=== GIVEN DATA ===
+===+
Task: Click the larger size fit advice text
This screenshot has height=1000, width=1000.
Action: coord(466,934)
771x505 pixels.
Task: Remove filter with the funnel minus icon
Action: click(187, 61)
+===+
=== WHAT TO DO ===
The response should be an exact copy of all the records above.

=== TASK RESPONSE ===
Task: Click the larger size fit advice text
This screenshot has height=1000, width=1000.
Action: coord(466,934)
771x505 pixels.
Task: Remove filter with the funnel minus icon
Action: click(187, 61)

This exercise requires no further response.